ECLI:NL:RBDHA:2019:5207
Rechtbank Den Haag
- Eerste aanleg - enkelvoudig
- Rechtspraak.nl
Aftrekbaarheid van scholingsuitgaven in de inkomstenbelasting
In deze zaak heeft de Rechtbank Den Haag op 17 mei 2019 uitspraak gedaan in een belastingrechtelijke kwestie betreffende de aftrekbaarheid van scholingsuitgaven door eiseres, een registeraccountant. Eiseres had in haar aangifte inkomstenbelasting voor het jaar 2016 een verzamelinkomen van € 26.948 aangegeven, inclusief een aftrek van scholingsuitgaven van € 2.333. De Belastingdienst heeft echter deze scholingsuitgaven niet in aftrek toegelaten, wat leidde tot een aanslag op een verzamelinkomen van € 29.457. Eiseres heeft bezwaar gemaakt tegen deze aanslag, maar de Belastingdienst handhaafde zijn standpunt over de scholingsuitgaven.

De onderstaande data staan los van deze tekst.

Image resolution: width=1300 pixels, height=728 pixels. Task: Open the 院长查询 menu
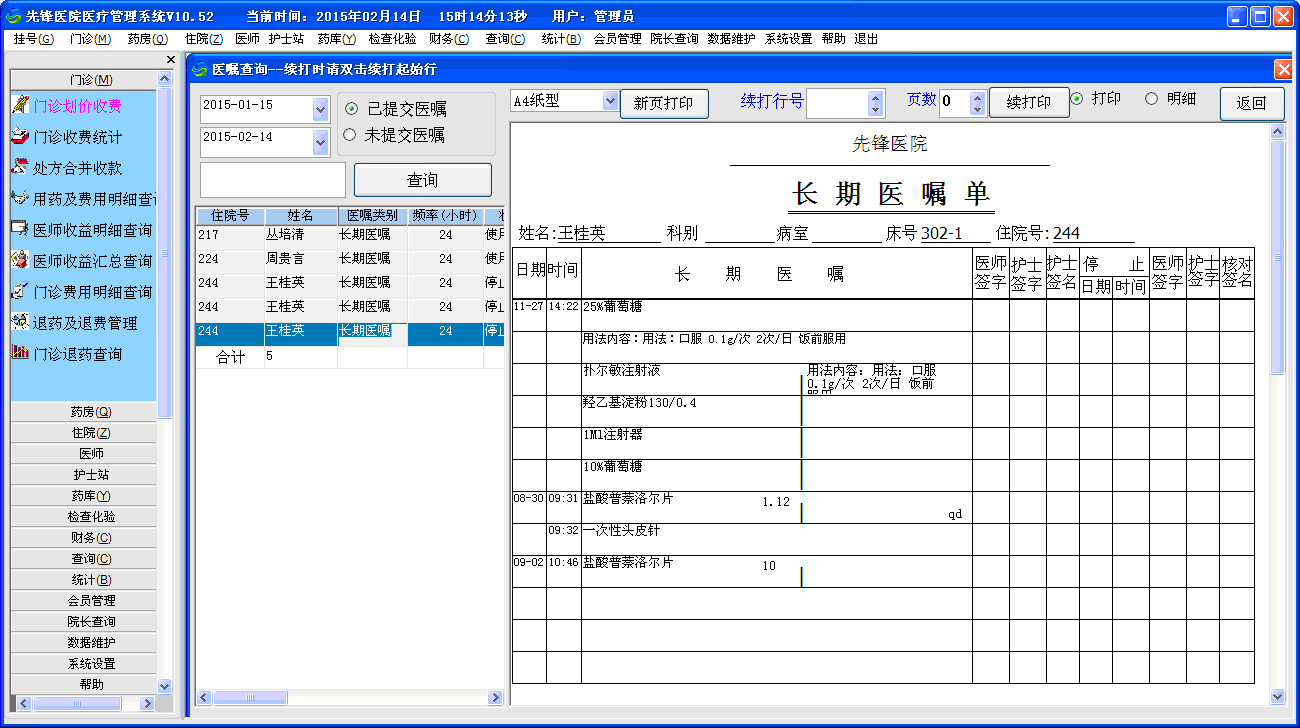coord(674,39)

De rechtbank oordeelde dat artikel 6.27 van de Wet IB 2001 een limitatieve opsomming geeft van de scholingsuitgaven die voor aftrek in aanmerking komen. De rechtbank concludeerde dat eiseres niet had aangetoond dat de door haar opgevoerde uitgaven voldeden aan de voorwaarden voor aftrek. De rechtbank verwierp ook de vergelijking die eiseres maakte met de kosten die piloten maken voor het behoud van hun brevet, omdat ook deze kosten alleen aftrekbaar zijn onder specifieke voorwaarden.
Daarnaast werd de belastingrente die aan eiseres in rekening was gebracht, bevestigd, omdat de aangifte na de deadline van 1 april was ingediend. De rechtbank verklaarde het beroep van eiseres ongegrond en wees de verzoeken om proceskostenvergoeding af. De uitspraak benadrukt de strikte voorwaarden voor de aftrekbaarheid van scholingsuitgaven en de noodzaak voor belastingplichtigen om aan te tonen dat hun uitgaven voldoen aan de wettelijke eisen.